Benevento

Ha spiegato che i rapporti con Tiso erano relativi solo alla presentazione dei clienti, precisando il contenuto di tre intercettazioni e documentando l'assenza di introiti dal 2013 al 2016, con l'eccezione di 2mila euro ricevuti da una società. Piergiuseppe Bordi (avvocato Antonio Leone), 42 anni, di Benevento, consulente del lavoro, lo ha fatto durante l'esame al quale si è sottoposto, affermando anche di essersi occupato di una società della moglie di Tiso, nel processo in cui è imputato con altre otto persone.

Un processo nato dall'inchiesta del sostituto procuratore Maria Gabriella Di Lauro e della guardia di finanza su una truffa in materia di indennità di disoccupazione. La scelta di rispondere alle domande è stata praticata anche da Pasqualino Pastore (avvocato Mario Villani), 55 anni, della città, che ha escluso di aver avuto un ruolo nell'impresa edile di cui era stato nominato amministratore, sostenendo di non essere a conoscenza di tutto ciò che era stato fatto.

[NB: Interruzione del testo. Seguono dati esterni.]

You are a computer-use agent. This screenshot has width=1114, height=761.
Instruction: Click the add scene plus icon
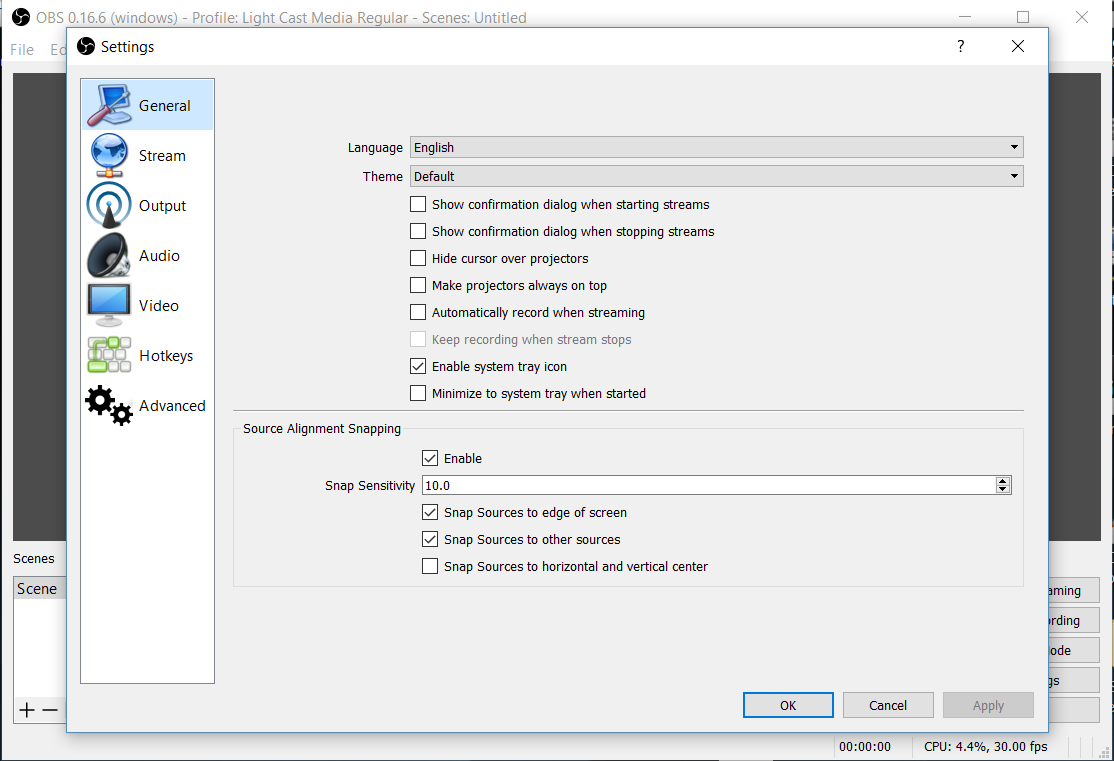click(27, 710)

Oltre a loro, a giudizio figurano Cosimo Tiso, 53 anni, di Sant'Angelo a Cupolo, 45 anni, Maria Rosaria Canu, 49 anni, di Sant'Angelo a Cupolo, Gaetano De Franco, 45 anni, Tullio Mucci, 49 anni, Maurizio Marro, 58 anni, Sergio Antonio Fiscante, 58 anni, Gabriella Musco, 45 anni, di Benevento, difesi dagli avvocati Ettore Marcarelli, Andrea Imperato, Federico Paolucci, Massimiliano Cornacchione, Domenico Cristofaro, Mariateresa Del Ciampo.

Le accuse, a vario titolo, vanno dall'associazione per delinquere alla truffa aggravata ai danni dello Stato, ai reati tributari, al riciclaggio e all'autoriciclaggio. Una presunta organizzazione di cui viene ritenuto promotore e dominus Tiso,

Nel mirino è finito un reticolo di società, definite cartiere, che sarebbero servite da un lato per utilizzare ed emettere fatture per operazioni inesistenti e, dall'altro, adoperate per l'assunzione fittizia di personale, per consentire la percezione indebita di indennità di disoccupazione in seguito al licenziamento. Indennità “accreditate sui conti correnti accesi dai beneficiari e versate in tutto o in parte ai vertici” dell'associazione.

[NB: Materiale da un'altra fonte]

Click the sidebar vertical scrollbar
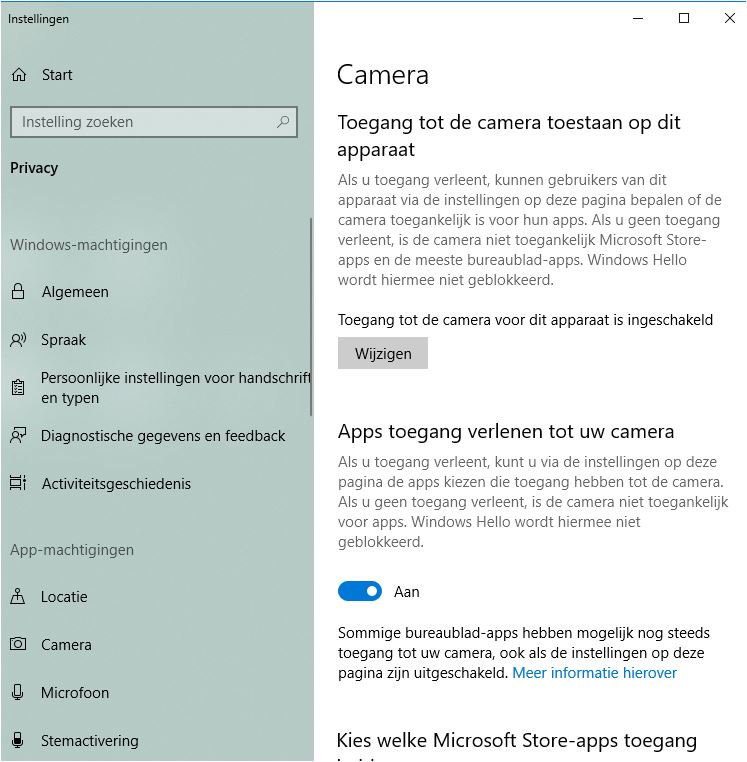The image size is (747, 762). 311,317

Un modus operandi che avrebbe consentito di creare crediti fittizi di imposta da compensare con i versamenti contributivi dovuti per le false assunzioni. Costi mai sostenuti, dunque, ma così sarebbero state gettate le basi per assumere un gran numero di dipendenti, per poi licenziarli e permettere loro di percepire le indennità. Ottantasei i beneficiari delle condotte contestate, le loro posizioni sono state stralciate. Prossima udienza il 21 gennaio.